The verdict for a landmark technology case was heard Friday in the U.S. Courthouse and Federal Building in San Jose, Calif. The two plaintiffs were the two smartphone giants Apple and Samsung.
For those not in the know, Apple and Samsung have been embroiled in a lawsuit for more than a year now with regards to various patent and design infringements by both parties against the other.
Apple fired the first shot, claiming that the design of many of Samsung’s smartphones and tablets are essentially copies of the popular iPhone and iPad, while Samsung has countersued claiming that Apple’s iPhone and iPad utilize technologies developed by Samsung without paying for the right to use them.
After a very short four days, the jury returned with their verdict. Samsung is guilty of almost all the patent infringements Apple put forth, while Apple has been found guilty of literally nothing.
Personally, I find the whole thing rather absurd. Looking over the claimed patent infringements put forth by Apple, most of the patents relate to design elements that seem rather self-apparent.

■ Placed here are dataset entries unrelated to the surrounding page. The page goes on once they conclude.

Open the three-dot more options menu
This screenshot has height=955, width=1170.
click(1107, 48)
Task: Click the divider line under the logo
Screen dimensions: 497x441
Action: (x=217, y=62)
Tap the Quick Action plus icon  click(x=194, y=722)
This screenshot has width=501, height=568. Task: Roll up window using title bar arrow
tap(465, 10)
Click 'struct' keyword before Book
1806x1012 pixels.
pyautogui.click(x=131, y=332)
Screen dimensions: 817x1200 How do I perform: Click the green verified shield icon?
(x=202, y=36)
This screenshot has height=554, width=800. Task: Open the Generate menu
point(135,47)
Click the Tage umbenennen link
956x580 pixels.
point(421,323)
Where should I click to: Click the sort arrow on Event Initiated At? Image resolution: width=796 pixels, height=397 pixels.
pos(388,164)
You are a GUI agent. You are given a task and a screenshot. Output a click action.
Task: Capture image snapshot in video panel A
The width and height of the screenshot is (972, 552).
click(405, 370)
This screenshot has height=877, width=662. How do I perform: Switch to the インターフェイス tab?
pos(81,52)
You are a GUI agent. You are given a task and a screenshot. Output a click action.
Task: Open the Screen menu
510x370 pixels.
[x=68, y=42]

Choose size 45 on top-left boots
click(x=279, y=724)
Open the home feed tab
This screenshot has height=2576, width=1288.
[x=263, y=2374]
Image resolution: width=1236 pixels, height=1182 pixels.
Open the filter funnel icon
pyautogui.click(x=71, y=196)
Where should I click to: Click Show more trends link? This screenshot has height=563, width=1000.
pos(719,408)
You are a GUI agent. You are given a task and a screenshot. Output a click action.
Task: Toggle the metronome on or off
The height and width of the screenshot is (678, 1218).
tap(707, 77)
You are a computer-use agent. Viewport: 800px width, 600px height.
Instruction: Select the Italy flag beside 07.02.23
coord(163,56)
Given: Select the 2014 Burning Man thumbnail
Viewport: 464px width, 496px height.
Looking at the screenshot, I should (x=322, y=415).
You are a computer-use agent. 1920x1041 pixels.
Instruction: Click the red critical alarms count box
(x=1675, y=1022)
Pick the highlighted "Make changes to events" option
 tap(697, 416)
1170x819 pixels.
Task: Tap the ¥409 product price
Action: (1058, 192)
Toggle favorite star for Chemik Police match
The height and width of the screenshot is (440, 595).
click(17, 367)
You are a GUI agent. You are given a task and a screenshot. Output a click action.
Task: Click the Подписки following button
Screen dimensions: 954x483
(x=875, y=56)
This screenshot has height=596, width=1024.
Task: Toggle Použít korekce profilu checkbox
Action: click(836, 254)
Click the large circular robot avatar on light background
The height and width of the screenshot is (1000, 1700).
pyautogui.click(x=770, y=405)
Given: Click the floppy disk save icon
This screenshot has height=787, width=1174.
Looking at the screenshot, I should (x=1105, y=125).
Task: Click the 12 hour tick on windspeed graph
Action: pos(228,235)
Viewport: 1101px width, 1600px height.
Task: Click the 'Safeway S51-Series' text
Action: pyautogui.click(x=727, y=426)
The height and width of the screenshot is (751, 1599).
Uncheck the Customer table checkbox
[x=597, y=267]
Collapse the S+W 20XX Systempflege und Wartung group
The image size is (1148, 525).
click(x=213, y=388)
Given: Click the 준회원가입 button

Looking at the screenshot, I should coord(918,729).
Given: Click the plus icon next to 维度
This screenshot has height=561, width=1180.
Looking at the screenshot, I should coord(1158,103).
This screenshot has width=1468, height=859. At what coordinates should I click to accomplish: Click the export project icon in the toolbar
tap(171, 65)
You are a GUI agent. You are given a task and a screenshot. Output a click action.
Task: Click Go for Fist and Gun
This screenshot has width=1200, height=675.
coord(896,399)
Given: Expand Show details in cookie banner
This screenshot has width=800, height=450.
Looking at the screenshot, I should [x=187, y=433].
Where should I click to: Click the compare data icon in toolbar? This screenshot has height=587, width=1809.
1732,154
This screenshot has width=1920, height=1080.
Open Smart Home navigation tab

For example, one patent involves “double-tapping to enlarge and center portions of an electronic document.” To me, this seems akin to filing a patent for say, doubling clicking an icon and that icon launching the program associated with it.
Or, it would be like if one car company sued another for including a pedal that could be pressed to provide gas to the car engine to increase the car’s acceleration.
Now, perhaps if Apple could prove that Samsung or Google had copied the source code required for such an action to occur, then I feel Apple would have a leg to stand on. To me though, it just looks like Apple got one-upped by a competitor and can’t stand to lose.
One can look to another tech giant for a precedent of Apples actions. The Oracle corporation, responsible for Oracle database systems and other related software, was also in another high-profile tech lawsuit recently, this time directly attacking Google for its use of Java in the Android operation system.
Looking at Oracle’s overall and technology timelines on its Wikipedia page, one can see that in the last five years Oracle has released one major technological project, but in that same time it has acquired 10 other tech companies and pursued at least two high-profile, high-stakes lawsuits.
In other words, it seems as though Oracle has decided to use its mass, wealth and political clout to buy out smaller competitors and bully larger ones. To me this looks just a little bit like the current route Apple is pursuing.
Think about it for a moment. The visionary leader Steve Jobs is dead; only a year ago Samsung was trailing Apple in terms of smartphone market share, and has now shot from second place to first with an almost 200 percent lead on Apple.
It seems as if the driving force for innovation at Apple is gone and Jobs’ legacy isn’t enough to keep the competitors at bay. What’s a washed-up company to do but strike out in one last hurrah? In the current court case there is little downside, if Apple wins they take their market monopoly back. If they’re defeated they lose some cash, and maybe a bit of public face.
With the recent ruling the jury seems to have decided that Apple can do no wrong, and Samsung can do no right. It is amazing what good marketing can do for a brand’s image, even in court. Samsung has now had more than $1 billion in fines levied against it for the “infringements” against Apple, and will essentially have to scrap all current productions of their phones until they can remove all infringing elements.
Hopefully Samsung will appeal this until a higher court realizes the folly of this verdict because if this verdict stands it will set a precedent allowing Apple to sweep through the tech industry, and destroy almost every other smartphone and tablet competitor.